--- START ---

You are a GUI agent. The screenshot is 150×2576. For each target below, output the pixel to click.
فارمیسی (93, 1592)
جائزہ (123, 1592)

--- END ---
--- START ---

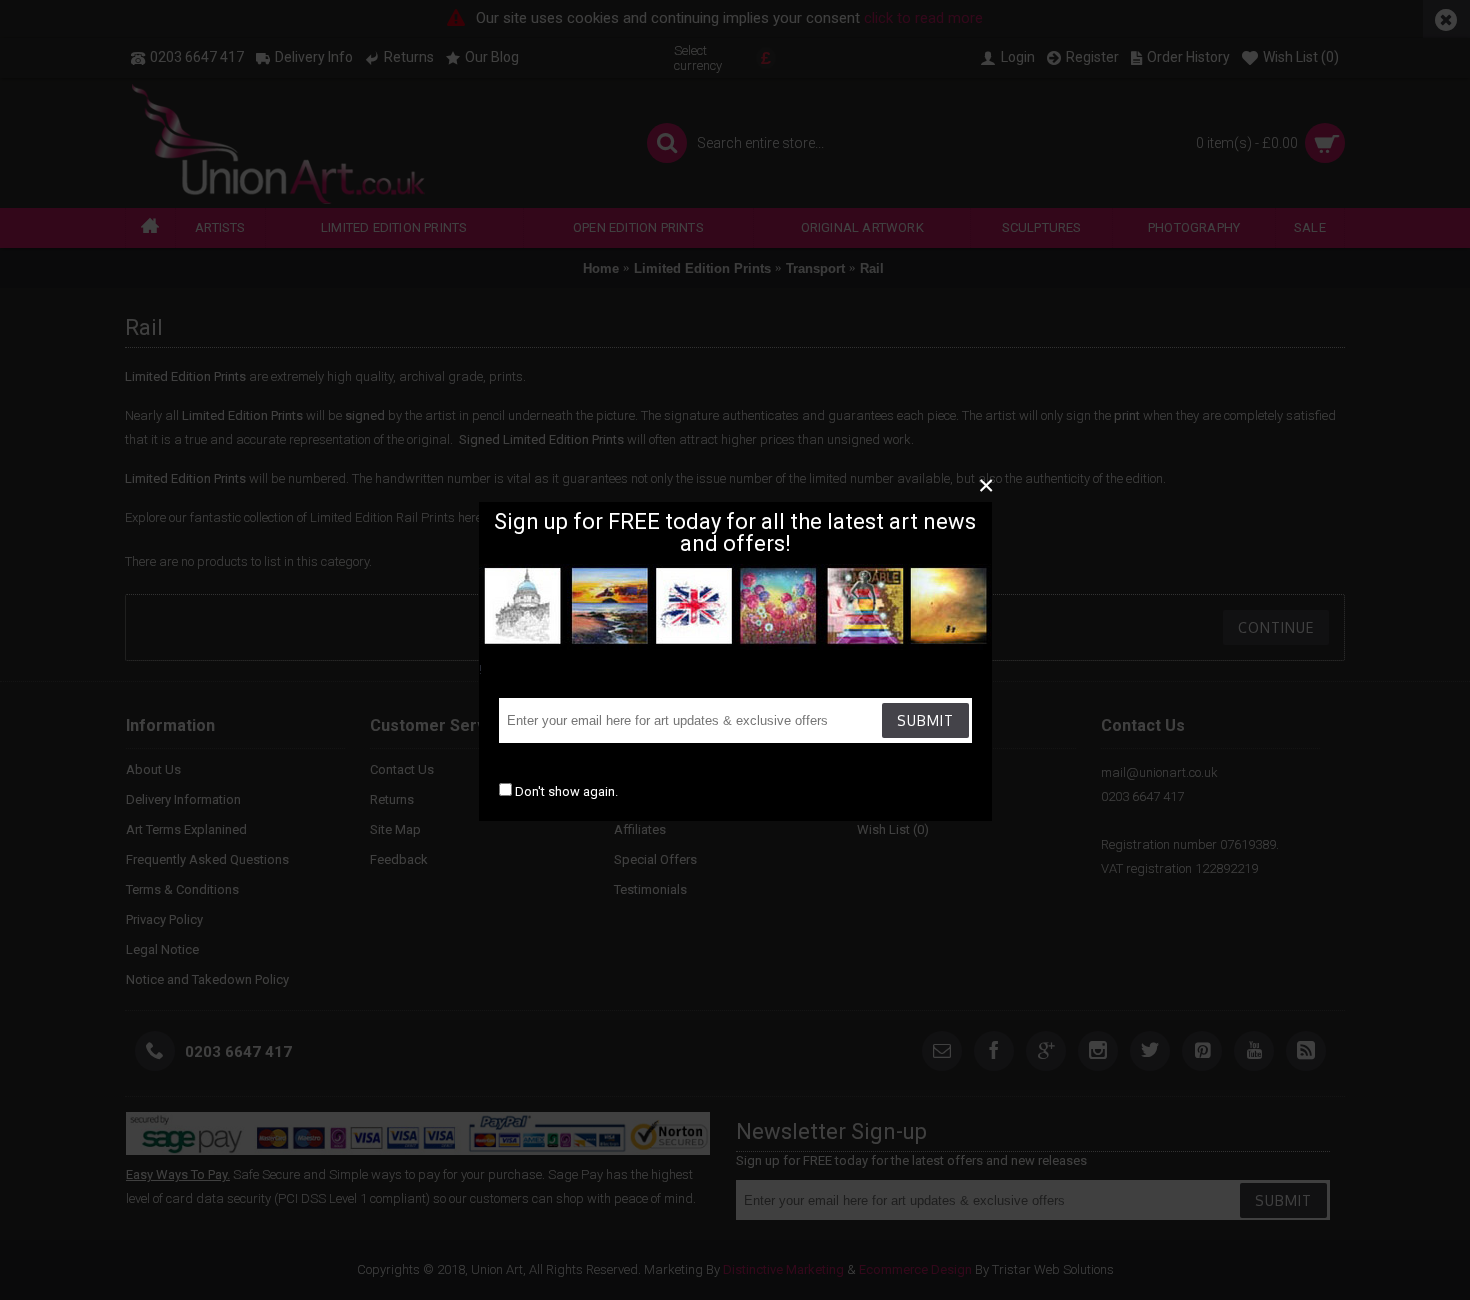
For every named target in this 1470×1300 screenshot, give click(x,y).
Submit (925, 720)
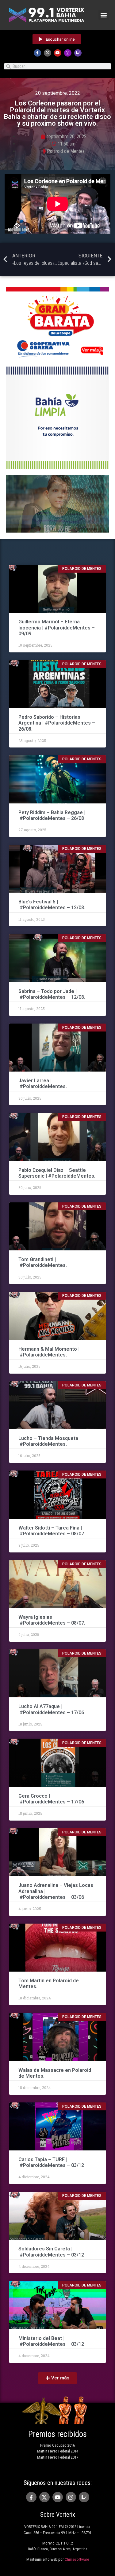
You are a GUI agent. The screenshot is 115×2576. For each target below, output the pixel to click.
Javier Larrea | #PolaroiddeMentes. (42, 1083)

--- END ---
--- START ---

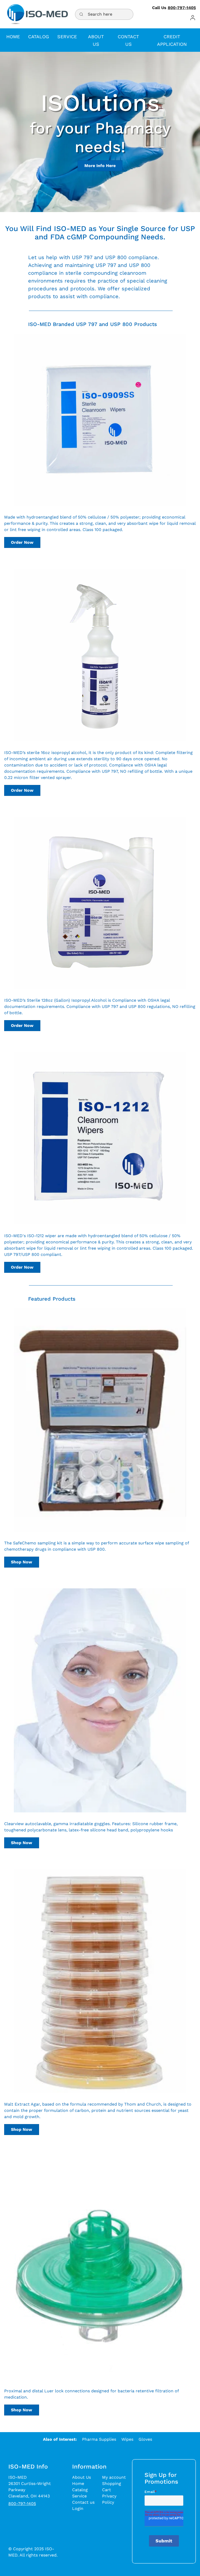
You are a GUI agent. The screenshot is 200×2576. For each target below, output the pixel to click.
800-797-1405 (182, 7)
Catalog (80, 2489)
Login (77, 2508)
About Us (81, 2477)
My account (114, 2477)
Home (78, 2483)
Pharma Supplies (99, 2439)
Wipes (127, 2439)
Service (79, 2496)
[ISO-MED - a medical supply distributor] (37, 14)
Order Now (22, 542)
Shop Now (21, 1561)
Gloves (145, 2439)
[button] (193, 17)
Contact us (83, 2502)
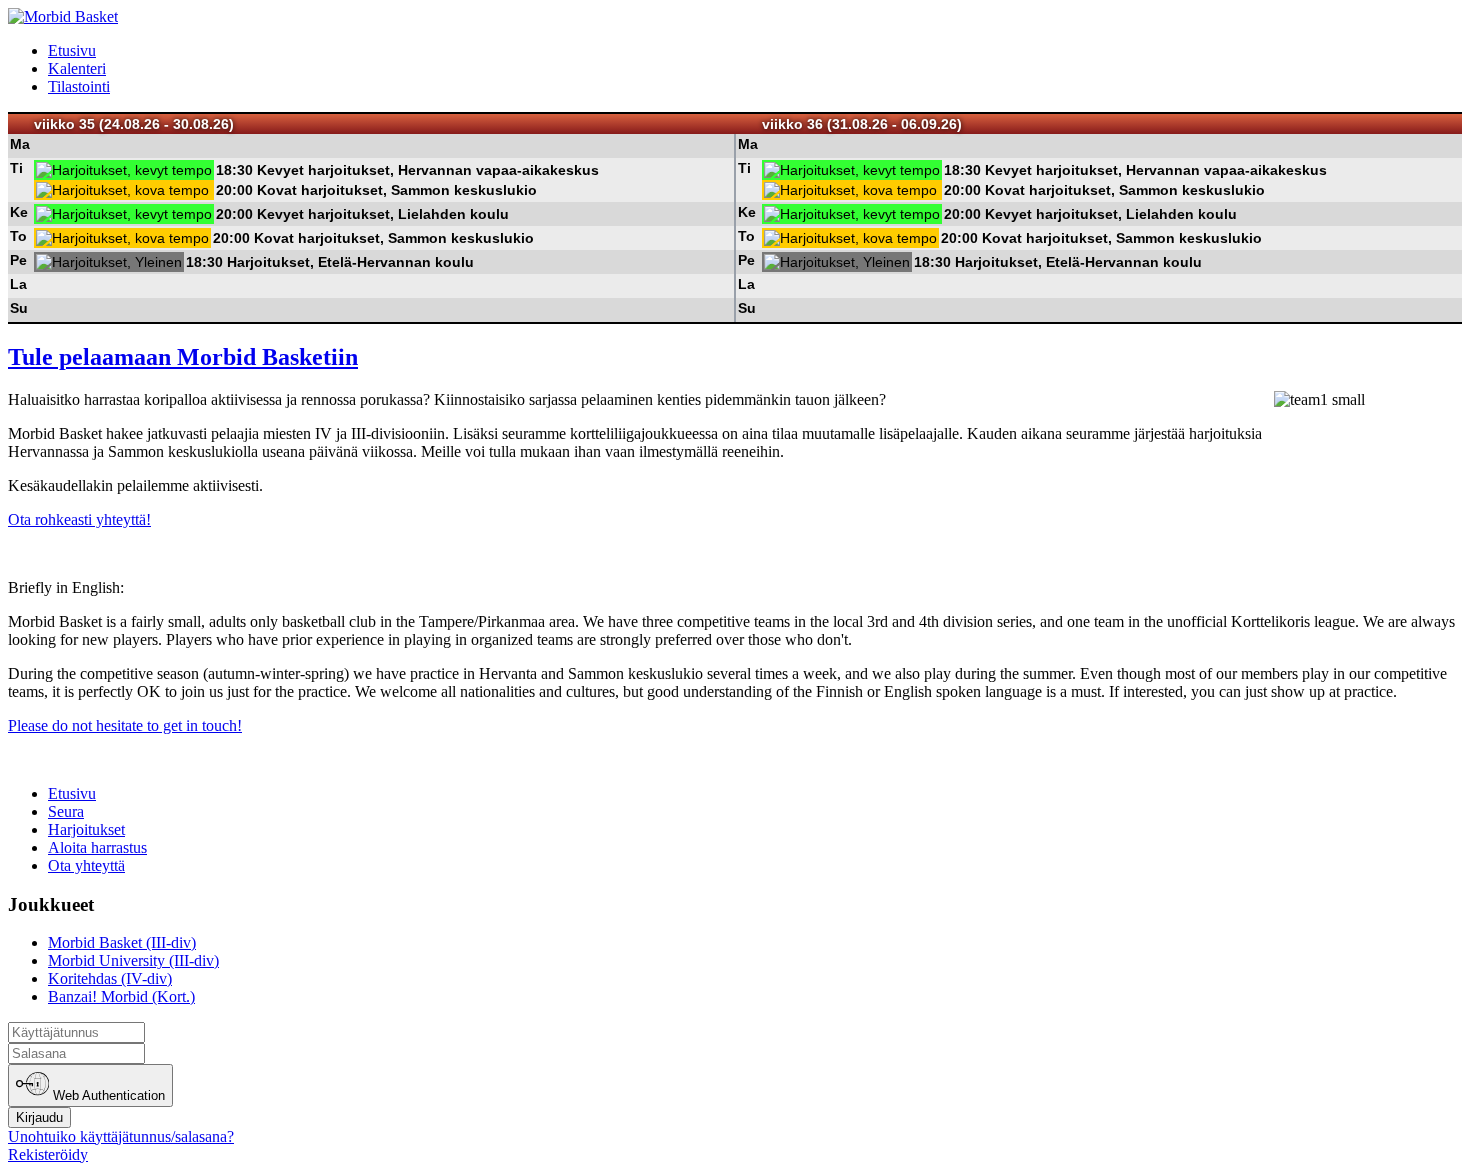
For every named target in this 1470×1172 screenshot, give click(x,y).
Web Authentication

--- END ---

▸ **YOUR OBJECTIVE**:
Start with the line above containing "Shop Now (21, 1561)" and end with the line containing "Web Authentication". Set down that stretch exactly, without any pictures.

▸ **ANSWER TO THIS TASK**:
Shop Now (21, 1561)
Gloves (145, 2439)
[button] (193, 17)
Contact us (83, 2502)
For every named target in this 1470×1172 screenshot, give click(x,y).
Web Authentication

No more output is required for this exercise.